I say this, dear reader, because last night pretty much sucked. Oh--- I got my fix of kettle corn, and stuffed a few onion rings in my mouth... there was lemonade (freshly squeezed, of course)..... but there was something..... missing.


what was missing was fun. Now before you get your panties in a bunch and say how I can create my own fun... all the crap that high school guidance teachers tell the dirtbags.... before you do that, I want you to entertain the idea that FUN is not necessarily a notion, an activity, but what I like to call an alcoholic filter.


This filter is a beautiful thing--- it allows you to ignore the fact that no other town in America has a higher concentration of red-necked white trash than the very one you've willingly decided to call home. It allows you to only hear five of the 500 decibels being created from a dirt-laden child two feet away from you.... it also helps you to filter out the apparent and crass stupidity of pretty much everyone. In some cases, my friend alcohol even makes the aforementioned situations funny. It's especially handy in public gatherings--- maybe even moreso in family reunions.


But the point is--- last night was no ordinary Farmer's Market.... well--- perhaps it was. I just saw it through sober eyes. Despite my primal urge of hunger being more than satiated, the farmer's market wasn't as much fun as I remembered it.

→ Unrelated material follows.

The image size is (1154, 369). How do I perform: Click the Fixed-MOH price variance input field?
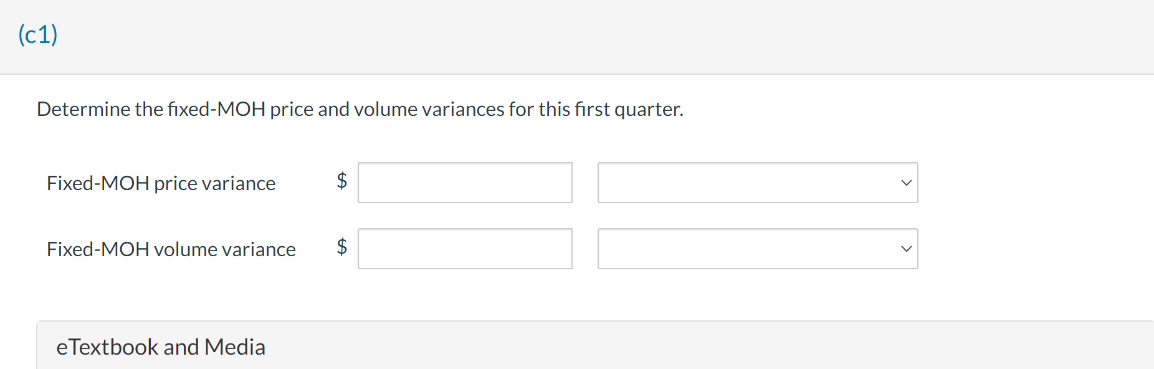click(465, 183)
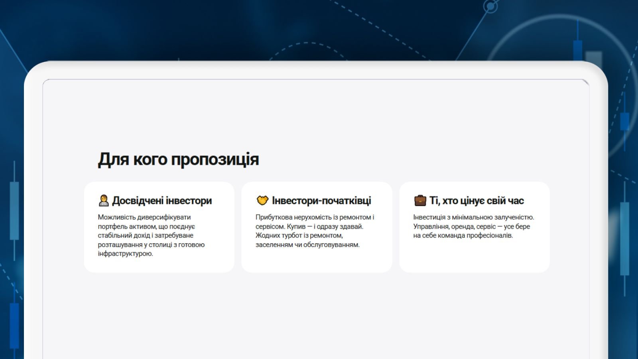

I suppose there's a lot of other stuff that's 'just not the same' since I've gotten preggo. (which would, of course, explain why my husband and I don't 'go out' as much.)

oh well--- I got my kettle corn. We spent a LOT less money. And--- we were home in time to watch jeopardy. Sometimes you just have to focus on what goes right.

Thursday, June 24, 2004

There's a First for Everything

SO there I was--- readin the old man's blog (since my darling dear older brother hasn't written anything in a while) anyways--- I was thinking---

I can do this.


so, sure as skippy, here I am. And I actually have a lot to say.



no--- nothing really important like politics or deep thoughts on religion (well, maybe some religion) but I'm too ignorant in current events to talk politics. Not saying I don't have the CAPACITY to sit and choke on page after page of things that are listed in the news and papers.... I just don't WANT to.


But I do have a lot to say. My main source of material will probably be my body---- did I mention I'm 6 1/2 months pregnant and there's some weird shit going on inside of here? Yeah. so that stuff, too.


Right now I'm torn between playing with this new blog toy of mine, or getting ready to go strap on a feedbag of kettle corn. True to Czernikowski form--- food wins out. Blog can wait.


welcome to my world. try to hang on.